New Zealand-born violinist Geneva Lewis has forged a reputation as a musician of
consummate artistry whose performances speak from and to the heart. Lauded for
“remarkable mastery of her instrument” (CVNC) and hailed as “clearly one to watch”
(Musical America), Geneva is the recipient of a 2022 Borletti-Buitoni Trust Award, 2021
Avery Fisher Career Grant and Grand Prize winner of the 2020 Concert Artists Guild
Competition. Additional accolades include Kronberg Academy’s Prince of Hesse Prize,
being named a Performance Today Young Artist in Residence, and Musical America’s
New Artist of the Month. Most recently, Geneva was named one of BBC Radio 3’s New
Generation Artists.
Since her solo debut at age 11 with the Pasadena POPS, Geneva has gone on to perform
with orchestras including the Orpheus Chamber Orchestra, Pasadena Symphony, Sarasota
Orchestra, Pensacola Symphony and Duluth Superior Symphony Orchestra and with
conductors including Nicholas McGegan, Edwin Outwater, Michael Feinstein, Sameer
Patel, Peter Rubardt, and Dirk Meyer. The 2022-23 season includes performances with
the Auckland Philharmonia, North Carolina Symphony, Augusta Symphony, Kansas City
Symphony, Austin Symphony and Arkansas Symphony. In recital, recent and upcoming
highlights include performances at Wigmore Hall, Tippet Rise, Philadelphia Chamber
Music Society, Washington Performing Arts, Merkin Hall, and the Dame Myra Hess
Memorial Concerts.
Deeply passionate about collaboration, Geneva has had the pleasure of performing with
such prominent musicians as Jonathan Biss, Glenn Dicterow, Miriam Fried, Kim
Kashkashian, Gidon Kremer, Marcy Rosen, Sir András Schiff, and Mitsuko Uchida,
among others. She is also a founding member of the Callisto Trio, Artist-in-Residence at
the Da Camera Society in Los Angeles.
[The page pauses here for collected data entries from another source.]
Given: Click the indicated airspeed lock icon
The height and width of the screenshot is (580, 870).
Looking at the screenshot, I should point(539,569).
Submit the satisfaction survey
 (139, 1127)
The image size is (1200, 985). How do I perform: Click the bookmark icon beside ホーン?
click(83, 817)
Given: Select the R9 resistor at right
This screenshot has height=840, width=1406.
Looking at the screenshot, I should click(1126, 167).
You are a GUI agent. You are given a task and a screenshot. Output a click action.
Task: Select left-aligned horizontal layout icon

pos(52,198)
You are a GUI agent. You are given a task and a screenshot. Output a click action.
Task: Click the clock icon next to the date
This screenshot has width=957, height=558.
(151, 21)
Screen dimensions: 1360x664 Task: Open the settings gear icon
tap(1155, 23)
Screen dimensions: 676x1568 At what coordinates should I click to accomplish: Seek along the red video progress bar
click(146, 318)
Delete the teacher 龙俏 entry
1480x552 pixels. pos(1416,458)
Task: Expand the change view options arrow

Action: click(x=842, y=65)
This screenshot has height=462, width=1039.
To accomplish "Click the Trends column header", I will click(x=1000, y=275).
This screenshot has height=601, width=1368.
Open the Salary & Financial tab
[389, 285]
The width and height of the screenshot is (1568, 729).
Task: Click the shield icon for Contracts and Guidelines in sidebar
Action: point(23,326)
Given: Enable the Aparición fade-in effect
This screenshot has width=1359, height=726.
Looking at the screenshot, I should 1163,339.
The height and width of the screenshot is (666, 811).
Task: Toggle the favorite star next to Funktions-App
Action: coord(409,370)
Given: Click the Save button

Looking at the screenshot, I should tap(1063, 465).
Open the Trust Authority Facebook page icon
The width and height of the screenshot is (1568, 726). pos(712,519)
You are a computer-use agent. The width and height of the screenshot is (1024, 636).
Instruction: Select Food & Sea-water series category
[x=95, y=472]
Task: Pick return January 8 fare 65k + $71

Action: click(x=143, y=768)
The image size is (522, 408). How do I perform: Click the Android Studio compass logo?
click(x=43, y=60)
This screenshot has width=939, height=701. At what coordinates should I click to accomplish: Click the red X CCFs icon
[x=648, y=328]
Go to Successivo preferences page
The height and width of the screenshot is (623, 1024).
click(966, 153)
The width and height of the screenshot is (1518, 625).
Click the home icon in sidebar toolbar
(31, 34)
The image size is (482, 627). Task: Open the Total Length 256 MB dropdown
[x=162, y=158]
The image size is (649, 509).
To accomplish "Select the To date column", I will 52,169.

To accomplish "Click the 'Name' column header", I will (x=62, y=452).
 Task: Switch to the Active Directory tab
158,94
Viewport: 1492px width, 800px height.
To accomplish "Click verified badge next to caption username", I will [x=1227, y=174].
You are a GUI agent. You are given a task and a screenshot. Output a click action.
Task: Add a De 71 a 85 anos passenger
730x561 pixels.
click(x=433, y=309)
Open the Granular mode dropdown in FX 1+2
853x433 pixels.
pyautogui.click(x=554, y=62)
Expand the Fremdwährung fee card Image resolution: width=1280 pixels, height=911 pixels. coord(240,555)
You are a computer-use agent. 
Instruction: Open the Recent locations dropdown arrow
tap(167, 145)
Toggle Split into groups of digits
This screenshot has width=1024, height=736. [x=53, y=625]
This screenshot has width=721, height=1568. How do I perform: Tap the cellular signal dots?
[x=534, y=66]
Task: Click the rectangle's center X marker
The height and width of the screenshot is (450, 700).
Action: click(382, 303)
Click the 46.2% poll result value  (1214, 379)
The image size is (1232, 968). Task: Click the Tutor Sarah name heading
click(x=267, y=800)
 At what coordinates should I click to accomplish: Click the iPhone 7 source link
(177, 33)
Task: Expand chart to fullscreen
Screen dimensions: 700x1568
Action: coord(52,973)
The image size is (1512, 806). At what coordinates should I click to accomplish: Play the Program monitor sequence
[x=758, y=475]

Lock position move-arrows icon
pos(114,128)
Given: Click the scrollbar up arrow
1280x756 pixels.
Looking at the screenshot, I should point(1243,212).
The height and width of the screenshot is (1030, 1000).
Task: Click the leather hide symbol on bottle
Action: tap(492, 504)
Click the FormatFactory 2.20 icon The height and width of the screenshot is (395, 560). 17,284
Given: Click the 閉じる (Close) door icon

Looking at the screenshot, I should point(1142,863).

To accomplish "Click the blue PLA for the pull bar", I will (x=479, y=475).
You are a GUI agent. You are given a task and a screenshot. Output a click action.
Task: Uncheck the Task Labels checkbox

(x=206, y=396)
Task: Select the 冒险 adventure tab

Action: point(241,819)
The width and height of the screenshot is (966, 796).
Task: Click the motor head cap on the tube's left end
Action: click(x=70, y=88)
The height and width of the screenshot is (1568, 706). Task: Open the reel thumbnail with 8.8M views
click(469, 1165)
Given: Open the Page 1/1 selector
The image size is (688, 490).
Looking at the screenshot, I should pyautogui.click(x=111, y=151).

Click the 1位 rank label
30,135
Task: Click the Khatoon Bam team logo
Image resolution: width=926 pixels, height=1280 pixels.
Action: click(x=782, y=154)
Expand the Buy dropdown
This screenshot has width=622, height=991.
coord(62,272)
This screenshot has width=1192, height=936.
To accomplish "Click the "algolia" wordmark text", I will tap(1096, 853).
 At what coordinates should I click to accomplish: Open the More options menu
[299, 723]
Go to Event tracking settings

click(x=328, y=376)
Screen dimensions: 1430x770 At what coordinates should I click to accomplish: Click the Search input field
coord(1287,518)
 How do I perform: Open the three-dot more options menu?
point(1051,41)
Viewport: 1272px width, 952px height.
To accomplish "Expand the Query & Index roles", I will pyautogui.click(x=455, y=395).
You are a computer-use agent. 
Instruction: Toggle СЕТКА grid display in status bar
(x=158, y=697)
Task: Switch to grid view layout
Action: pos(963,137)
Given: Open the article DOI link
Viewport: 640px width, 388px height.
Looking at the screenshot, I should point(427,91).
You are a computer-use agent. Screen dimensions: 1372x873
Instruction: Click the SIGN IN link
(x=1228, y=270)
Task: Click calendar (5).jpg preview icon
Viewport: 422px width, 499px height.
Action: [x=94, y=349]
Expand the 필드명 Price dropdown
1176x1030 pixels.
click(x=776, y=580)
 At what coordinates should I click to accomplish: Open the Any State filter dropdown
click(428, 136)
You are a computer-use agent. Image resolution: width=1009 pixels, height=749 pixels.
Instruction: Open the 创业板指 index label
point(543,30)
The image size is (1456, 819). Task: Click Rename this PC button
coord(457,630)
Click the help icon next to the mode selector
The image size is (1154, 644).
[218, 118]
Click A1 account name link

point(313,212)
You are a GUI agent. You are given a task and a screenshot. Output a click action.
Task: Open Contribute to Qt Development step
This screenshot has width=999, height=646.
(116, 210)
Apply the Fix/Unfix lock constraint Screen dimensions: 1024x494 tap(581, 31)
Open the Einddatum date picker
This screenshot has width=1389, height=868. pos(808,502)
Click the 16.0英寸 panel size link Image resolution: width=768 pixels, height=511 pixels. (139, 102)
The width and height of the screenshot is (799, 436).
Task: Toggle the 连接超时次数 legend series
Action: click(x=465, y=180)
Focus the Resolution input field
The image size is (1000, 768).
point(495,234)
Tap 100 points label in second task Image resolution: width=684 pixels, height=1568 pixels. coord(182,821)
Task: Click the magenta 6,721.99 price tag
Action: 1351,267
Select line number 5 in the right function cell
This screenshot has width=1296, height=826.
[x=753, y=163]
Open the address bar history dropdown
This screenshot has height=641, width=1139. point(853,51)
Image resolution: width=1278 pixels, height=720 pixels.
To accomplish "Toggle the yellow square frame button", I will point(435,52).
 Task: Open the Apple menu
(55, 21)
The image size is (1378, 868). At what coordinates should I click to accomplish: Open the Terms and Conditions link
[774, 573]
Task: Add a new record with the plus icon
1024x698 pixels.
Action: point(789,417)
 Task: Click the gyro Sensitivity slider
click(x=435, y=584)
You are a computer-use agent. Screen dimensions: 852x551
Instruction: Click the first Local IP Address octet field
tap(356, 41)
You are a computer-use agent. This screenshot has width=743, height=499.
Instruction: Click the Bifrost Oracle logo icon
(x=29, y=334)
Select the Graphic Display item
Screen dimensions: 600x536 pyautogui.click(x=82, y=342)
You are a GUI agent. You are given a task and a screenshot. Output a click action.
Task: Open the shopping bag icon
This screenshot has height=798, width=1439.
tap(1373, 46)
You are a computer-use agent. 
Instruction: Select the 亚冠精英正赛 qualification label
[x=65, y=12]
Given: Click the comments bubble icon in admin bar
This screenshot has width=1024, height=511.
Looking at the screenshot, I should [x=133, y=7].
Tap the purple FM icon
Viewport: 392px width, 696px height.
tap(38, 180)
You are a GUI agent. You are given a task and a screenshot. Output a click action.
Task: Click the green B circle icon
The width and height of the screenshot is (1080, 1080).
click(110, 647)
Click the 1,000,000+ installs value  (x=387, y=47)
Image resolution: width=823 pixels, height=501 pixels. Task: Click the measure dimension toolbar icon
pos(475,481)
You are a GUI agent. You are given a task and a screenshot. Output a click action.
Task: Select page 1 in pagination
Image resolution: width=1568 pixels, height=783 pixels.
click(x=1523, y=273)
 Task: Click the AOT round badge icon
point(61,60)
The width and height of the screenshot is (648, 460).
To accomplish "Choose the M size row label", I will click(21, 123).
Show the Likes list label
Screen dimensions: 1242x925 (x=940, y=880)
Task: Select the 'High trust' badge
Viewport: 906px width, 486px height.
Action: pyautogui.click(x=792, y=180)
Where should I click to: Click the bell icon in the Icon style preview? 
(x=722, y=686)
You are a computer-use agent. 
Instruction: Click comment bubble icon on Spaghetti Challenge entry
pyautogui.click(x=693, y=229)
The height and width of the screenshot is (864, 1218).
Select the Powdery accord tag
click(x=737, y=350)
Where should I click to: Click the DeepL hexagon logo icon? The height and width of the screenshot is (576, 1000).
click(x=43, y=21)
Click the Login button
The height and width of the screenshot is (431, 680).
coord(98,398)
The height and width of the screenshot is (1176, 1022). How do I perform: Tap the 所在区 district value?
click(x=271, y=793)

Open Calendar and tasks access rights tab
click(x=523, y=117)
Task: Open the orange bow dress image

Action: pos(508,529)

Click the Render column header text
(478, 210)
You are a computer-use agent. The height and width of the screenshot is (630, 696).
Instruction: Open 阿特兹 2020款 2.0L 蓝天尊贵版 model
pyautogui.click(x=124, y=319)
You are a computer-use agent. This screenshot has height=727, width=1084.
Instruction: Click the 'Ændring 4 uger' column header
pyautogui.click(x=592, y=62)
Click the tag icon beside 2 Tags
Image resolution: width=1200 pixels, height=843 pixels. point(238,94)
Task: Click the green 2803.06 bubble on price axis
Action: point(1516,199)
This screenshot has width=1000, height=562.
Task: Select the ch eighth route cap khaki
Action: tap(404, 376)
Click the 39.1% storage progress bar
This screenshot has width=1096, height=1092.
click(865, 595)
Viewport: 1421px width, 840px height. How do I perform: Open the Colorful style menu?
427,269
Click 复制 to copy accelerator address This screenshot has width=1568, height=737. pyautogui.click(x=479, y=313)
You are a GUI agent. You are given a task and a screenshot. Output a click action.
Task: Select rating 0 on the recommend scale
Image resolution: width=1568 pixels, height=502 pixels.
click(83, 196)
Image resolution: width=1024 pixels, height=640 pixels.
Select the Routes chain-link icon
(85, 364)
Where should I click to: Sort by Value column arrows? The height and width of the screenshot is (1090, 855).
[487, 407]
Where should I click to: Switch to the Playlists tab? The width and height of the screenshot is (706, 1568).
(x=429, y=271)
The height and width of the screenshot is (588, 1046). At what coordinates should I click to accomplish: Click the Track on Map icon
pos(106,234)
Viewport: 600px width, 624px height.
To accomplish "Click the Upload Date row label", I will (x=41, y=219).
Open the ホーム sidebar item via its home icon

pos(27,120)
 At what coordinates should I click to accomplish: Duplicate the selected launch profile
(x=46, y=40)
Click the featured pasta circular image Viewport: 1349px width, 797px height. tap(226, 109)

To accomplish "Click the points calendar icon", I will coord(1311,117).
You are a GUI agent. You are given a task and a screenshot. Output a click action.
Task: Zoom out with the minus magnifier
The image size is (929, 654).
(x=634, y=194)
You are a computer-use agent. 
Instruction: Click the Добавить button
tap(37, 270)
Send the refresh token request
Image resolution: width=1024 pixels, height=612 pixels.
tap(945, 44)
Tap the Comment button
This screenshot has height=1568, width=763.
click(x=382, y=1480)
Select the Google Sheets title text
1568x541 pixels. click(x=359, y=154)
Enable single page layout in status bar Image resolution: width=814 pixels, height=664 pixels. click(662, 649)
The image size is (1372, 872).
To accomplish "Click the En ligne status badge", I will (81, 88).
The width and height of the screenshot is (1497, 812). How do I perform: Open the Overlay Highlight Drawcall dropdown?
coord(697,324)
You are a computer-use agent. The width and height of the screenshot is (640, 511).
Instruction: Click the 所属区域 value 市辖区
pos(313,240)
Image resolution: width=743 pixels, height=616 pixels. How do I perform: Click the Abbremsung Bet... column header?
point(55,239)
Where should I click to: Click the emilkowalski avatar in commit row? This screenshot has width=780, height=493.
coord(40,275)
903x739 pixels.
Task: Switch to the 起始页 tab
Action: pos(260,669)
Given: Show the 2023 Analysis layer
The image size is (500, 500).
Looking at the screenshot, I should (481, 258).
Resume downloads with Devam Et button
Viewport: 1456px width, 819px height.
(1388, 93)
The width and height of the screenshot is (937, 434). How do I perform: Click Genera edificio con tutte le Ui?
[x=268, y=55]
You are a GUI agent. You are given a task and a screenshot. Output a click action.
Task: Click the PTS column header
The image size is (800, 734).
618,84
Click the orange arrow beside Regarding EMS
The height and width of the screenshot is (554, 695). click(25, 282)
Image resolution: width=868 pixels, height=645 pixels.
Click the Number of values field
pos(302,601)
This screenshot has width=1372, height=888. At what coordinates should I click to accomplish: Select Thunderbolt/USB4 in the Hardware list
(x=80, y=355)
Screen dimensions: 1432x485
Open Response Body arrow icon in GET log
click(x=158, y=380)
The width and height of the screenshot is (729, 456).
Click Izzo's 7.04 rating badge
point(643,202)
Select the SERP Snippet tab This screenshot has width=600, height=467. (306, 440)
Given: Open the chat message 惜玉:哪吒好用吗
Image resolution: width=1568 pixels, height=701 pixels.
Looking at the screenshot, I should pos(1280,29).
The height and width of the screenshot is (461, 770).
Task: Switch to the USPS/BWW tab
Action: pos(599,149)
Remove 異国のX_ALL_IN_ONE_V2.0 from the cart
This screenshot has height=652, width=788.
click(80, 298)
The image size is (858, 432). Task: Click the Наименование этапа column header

Callisto received the Bronze Medal at the
Fischoff Competition as the youngest group to ever compete in the senior division finals.
They were recently invited on the Masters on Tour series of the International Holland
Music Sessions and performed at the celebrated Het Concertgebouw Amsterdam.
An advocate of community engagement and music education, Geneva was selected for
the New England Conservatory’s Community Performances and Partnerships Program’s
Ensemble Fellowship, through which her string quartet created interactive educational
programs for audiences throughout Boston. Her quartet was also chosen for the Virginia
Arts Festival Residency, during which they performed and presented masterclasses in
elementary, middle, and high schools.
Geneva received her Artist Diploma and Bachelor of Music as the recipient of the
Charlotte F. Rabb Presidential Scholarship at the New England Conservatory, studying
with Miriam Fried. Prior to that, she studied with Aimée Kreston at the Colburn School
of Performing Arts. Past summers have taken her to the Marlboro Music Festival, Ravinia
Steans Institute, Perlman Music Program’s Chamber Workshop, International Holland
Music Sessions, Taos School of Music and the Heifetz International Music Institute.
Geneva is currently performing on a violin by Zosimo Bergonzi of Cremona, c. 1770
courtesy of Guarneri Hall NFP and Darnton & Hersh Fine Violins, Chicago.